**What the task asks**
Reproduce the whole listing exactly and let no picture into the copy.
[Data listing — start]
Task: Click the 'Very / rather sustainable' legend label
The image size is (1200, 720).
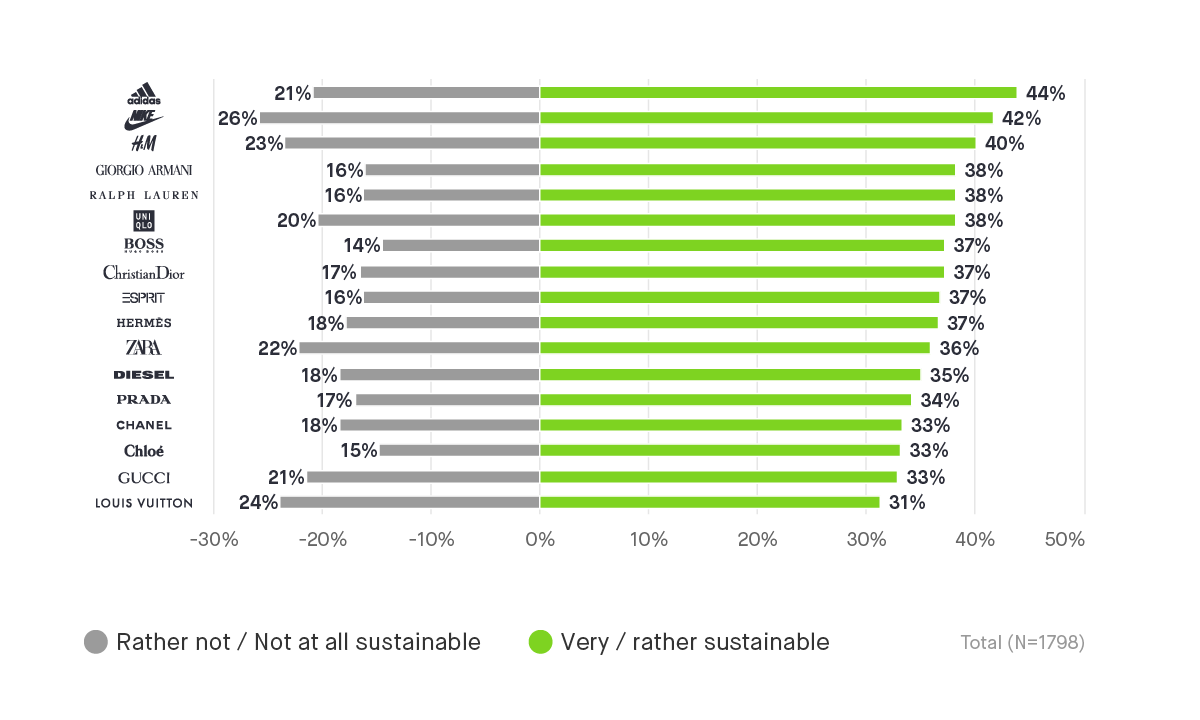Action: [694, 642]
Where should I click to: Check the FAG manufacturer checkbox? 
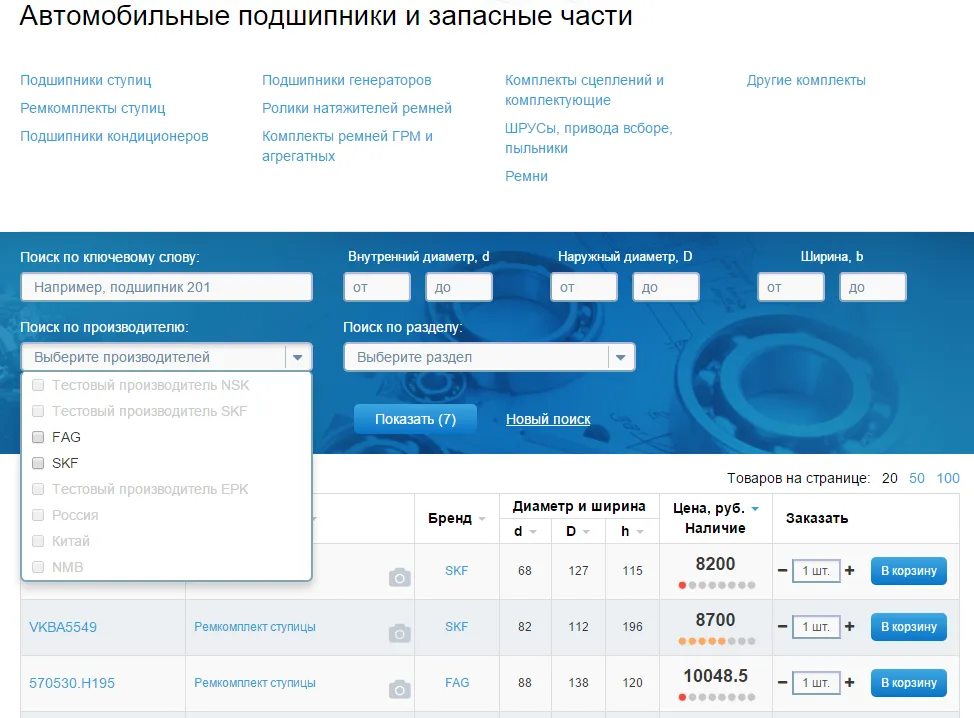tap(37, 437)
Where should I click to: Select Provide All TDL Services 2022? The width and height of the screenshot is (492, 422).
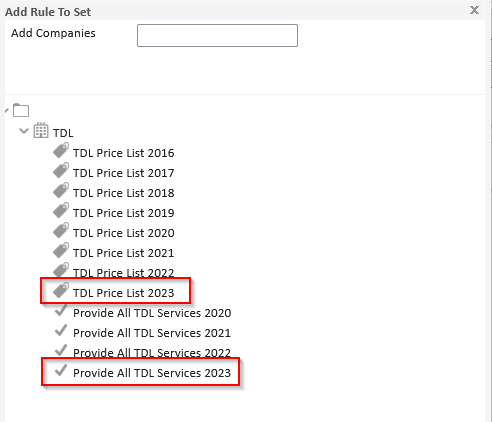point(152,353)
[Data listing — finish]
**Answer to this task**
Task: Click the 'Very / rather sustainable' legend label
The image size is (1200, 720).
Action: [694, 642]
Where should I click to: Check the FAG manufacturer checkbox? 
tap(37, 437)
Where should I click to: Select Provide All TDL Services 2022? The width and height of the screenshot is (492, 422).
point(152,353)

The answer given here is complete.